__Available data__

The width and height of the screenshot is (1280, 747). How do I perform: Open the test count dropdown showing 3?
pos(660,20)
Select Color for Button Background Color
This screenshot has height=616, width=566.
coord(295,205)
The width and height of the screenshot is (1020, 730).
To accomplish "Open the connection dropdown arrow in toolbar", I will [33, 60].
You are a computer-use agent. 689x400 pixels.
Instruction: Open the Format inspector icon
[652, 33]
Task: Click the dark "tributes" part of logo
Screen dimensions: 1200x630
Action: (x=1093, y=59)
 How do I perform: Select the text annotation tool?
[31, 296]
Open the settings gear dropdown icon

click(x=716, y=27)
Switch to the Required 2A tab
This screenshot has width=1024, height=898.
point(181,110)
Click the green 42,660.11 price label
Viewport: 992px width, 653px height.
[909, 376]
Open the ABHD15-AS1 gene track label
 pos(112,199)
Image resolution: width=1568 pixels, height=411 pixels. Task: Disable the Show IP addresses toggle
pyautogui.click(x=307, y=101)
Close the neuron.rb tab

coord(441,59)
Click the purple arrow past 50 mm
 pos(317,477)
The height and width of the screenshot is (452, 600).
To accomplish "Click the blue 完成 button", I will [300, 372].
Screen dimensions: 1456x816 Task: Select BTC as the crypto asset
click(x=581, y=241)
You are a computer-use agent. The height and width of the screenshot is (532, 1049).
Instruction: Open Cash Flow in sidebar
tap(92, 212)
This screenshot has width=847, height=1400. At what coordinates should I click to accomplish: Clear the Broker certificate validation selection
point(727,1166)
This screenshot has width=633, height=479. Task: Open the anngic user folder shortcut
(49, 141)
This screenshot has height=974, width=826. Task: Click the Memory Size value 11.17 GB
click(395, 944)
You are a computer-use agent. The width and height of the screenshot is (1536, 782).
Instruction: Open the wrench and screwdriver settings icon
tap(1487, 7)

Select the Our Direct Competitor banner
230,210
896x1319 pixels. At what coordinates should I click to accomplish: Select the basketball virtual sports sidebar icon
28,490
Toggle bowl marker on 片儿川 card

__Aim of the task__
Print only these lines, exactly: the one containing "896x1319 pixels. At" and all after it to the end of the entries.

__Result__
896x1319 pixels. At what coordinates should I click to accomplish: Select the basketball virtual sports sidebar icon
28,490
Toggle bowl marker on 片儿川 card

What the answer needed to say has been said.